PivotX 2.3.9
3 March 2014
PivotX version 2.3.9 is now available (security release).
Upgrading to PivotX 2.3.9
PivotX 2.3.9 can be upgraded to (or installed) using any of Installatron's products. Use Installatron's optional Automatic Update feature to automatically apply PivotX updates as new versions are released, or use Installatron's Clone feature to duplicate an existing PivotX install to test the 2.3.9 upgrade prior to applying it live. Get started managing your PivotX installations with Installatron
What's New in PivotX 2.3.9
Security issues:
- A file upload vulnerability and various XSS issues on the admin pages. Mitigated by the fact that an attacker must have an PivotX account.
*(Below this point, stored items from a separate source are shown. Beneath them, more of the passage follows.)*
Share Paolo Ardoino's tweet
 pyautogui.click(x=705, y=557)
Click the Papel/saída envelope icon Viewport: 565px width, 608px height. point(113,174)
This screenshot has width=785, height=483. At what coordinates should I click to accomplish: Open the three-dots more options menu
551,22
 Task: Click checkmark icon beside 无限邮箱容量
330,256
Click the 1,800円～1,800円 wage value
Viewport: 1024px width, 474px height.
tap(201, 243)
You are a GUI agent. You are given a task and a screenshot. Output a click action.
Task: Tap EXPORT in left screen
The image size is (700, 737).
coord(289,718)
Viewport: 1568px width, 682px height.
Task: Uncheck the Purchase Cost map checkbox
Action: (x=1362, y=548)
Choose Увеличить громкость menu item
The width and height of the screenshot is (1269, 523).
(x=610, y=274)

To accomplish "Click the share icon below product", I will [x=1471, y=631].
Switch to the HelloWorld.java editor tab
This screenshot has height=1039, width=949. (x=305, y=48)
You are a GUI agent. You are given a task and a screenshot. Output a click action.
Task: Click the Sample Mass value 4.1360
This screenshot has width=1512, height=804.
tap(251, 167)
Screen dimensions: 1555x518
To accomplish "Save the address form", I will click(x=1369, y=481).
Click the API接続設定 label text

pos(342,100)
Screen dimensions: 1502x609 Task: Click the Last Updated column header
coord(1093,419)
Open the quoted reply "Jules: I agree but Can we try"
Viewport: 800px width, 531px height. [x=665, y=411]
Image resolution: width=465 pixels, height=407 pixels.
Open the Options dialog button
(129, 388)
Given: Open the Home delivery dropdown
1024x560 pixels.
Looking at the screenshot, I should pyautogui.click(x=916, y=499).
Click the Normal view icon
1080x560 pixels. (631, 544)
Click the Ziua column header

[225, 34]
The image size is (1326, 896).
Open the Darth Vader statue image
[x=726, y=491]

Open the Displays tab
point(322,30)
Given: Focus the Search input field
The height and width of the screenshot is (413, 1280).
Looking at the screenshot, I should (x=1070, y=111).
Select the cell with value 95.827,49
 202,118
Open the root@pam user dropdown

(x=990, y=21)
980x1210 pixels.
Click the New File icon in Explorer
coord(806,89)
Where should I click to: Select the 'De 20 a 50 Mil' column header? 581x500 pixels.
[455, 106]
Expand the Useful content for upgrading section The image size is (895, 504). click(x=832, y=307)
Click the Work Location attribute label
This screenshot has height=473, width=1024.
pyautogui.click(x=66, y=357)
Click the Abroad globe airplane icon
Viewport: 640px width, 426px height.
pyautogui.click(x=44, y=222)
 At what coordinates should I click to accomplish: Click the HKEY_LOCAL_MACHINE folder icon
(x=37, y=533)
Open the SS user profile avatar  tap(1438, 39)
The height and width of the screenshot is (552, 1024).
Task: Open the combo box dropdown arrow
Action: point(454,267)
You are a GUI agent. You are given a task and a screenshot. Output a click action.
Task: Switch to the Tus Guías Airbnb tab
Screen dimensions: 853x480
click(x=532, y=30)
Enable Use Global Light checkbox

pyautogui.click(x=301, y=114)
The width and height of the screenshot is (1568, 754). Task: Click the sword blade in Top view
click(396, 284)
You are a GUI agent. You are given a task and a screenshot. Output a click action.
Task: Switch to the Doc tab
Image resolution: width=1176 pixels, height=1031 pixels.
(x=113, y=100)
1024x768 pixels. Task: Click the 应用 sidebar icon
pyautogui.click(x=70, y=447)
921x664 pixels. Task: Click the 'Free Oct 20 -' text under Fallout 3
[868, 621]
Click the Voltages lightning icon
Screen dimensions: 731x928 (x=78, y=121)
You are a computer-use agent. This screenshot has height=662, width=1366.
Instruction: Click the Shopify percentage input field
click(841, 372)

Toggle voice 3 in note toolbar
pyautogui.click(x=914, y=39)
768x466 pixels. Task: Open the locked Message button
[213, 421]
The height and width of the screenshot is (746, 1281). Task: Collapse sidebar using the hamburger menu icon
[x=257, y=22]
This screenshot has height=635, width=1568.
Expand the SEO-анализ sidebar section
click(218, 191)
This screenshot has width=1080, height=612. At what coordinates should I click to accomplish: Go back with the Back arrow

All issues require that the attacker has a PivotX account/user, so for sites with multiple users, you will want these patched.
Other bug fixes:
- For flatfile databases: Adding excerpts to the output from getLatestPages so page excerpts are displayed on the dashboard.
- For flatfile databases: 'read_entries' should not change the current entry (since read_entries is used for other things than creating subweblogs).
- Bug fix in session cookie domain - any subdomain named "wwwX" (where X is any character) resulted in an invalid domain for the cookie.
- Set UTF-8 for debug window (and also give it a title).